------ Sección de texto ------
Si el Estado no puede seguir contrayendo deuda al infinito, mucho menos lo pueden hacer las empresas. Los bancos prestan fondos a empresas solventes, preferiblemente contra la garantía de bienes tangibles o cuentas a cobrar. Para que las empresas ameriten un aumento del crédito, es necesario que se incremente el valor de sus propiedades o el nivel de ventas. Es muy raro que un banco preste a una empresa para solventar sus pérdidas, salvo que la misma tenga garantía en exceso. O que el Estado garantice el crédito, como ocurre con el SIGA.
Esto nos lleva al siguiente problema. Todavía no sabemos cuándo terminará la pandemia, por lo cual resulta difícil estimar las necesidades financieras de las empresas. Lo que sí resulta claro es que las posibilidades de crédito voluntario por parte del sistema bancario privado se encuentran seriamente limitadas, a menos que el Estado esté dispuesto a expandir su sistema de garantías. En caso contrario, un número importante de empresas no tendrá otra alternativa que cerrar y despedir a su personal en forma permanente.
------ Conjunto de datos ------
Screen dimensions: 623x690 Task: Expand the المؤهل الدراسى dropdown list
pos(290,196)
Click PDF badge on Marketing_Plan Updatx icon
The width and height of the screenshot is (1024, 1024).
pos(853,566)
------
------ Conjunto de datos ------
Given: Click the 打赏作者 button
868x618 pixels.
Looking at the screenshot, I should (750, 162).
------
------ Conjunto de datos ------
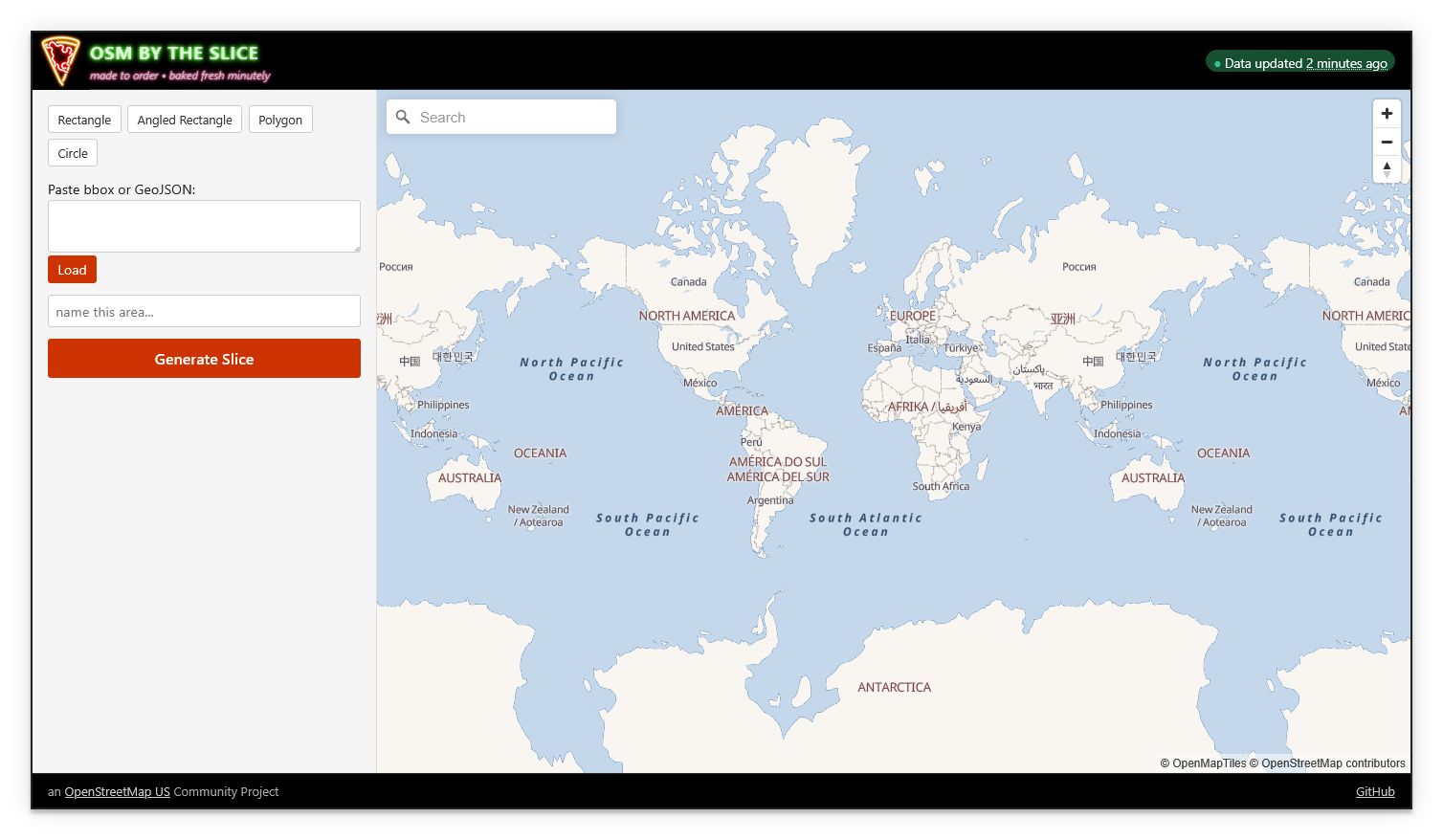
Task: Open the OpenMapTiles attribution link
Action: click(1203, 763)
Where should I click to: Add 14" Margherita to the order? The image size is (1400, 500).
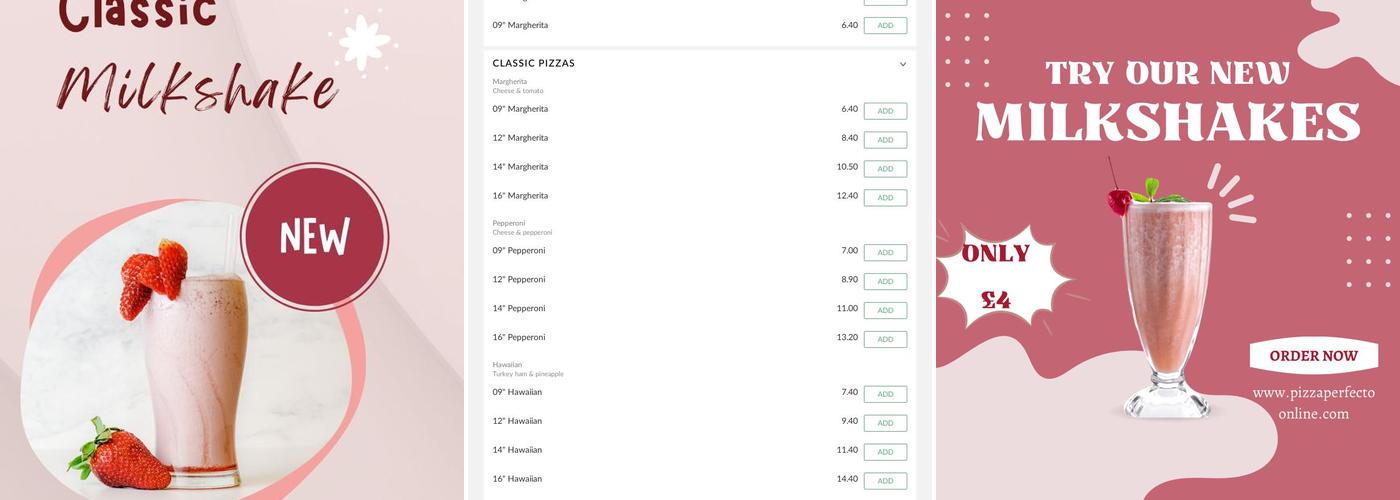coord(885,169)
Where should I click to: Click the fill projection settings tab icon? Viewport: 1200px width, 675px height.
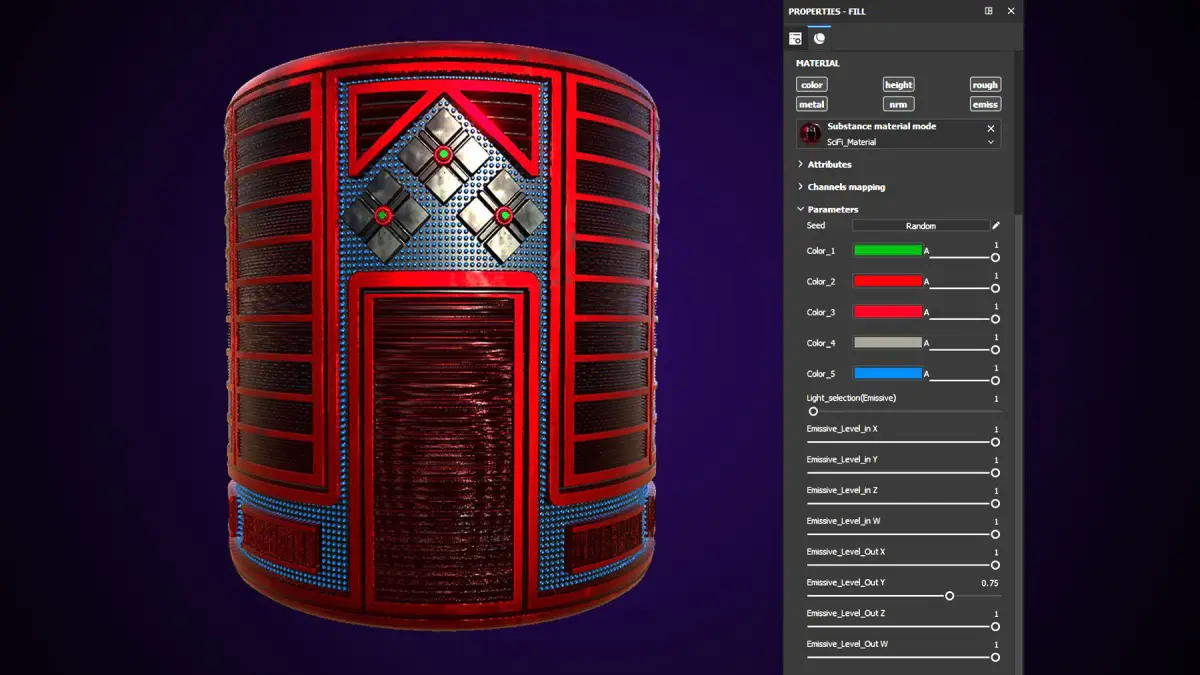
------
Tareas y ejercicios
[a] Enumere todas las formas verbales conjugadas en presente de subjuntivo que aparecen en la sección de texto.
[b] Devuelva de la sección de texto el fragmento que se abre con las palabras que contienen "Si el Estado" y se cierra con "con el SIGA.".

Soluciones de ejercicios
[a] ameriten, incremente, preste, tenga, garantice, esté

[b]
Si el Estado no puede seguir contrayendo deuda al infinito, mucho menos lo pueden hacer las empresas. Los bancos prestan fondos a empresas solventes, preferiblemente contra la garantía de bienes tangibles o cuentas a cobrar. Para que las empresas ameriten un aumento del crédito, es necesario que se incremente el valor de sus propiedades o el nivel de ventas. Es muy raro que un banco preste a una empresa para solventar sus pérdidas, salvo que la misma tenga garantía en exceso. O que el Estado garantice el crédito, como ocurre con el SIGA.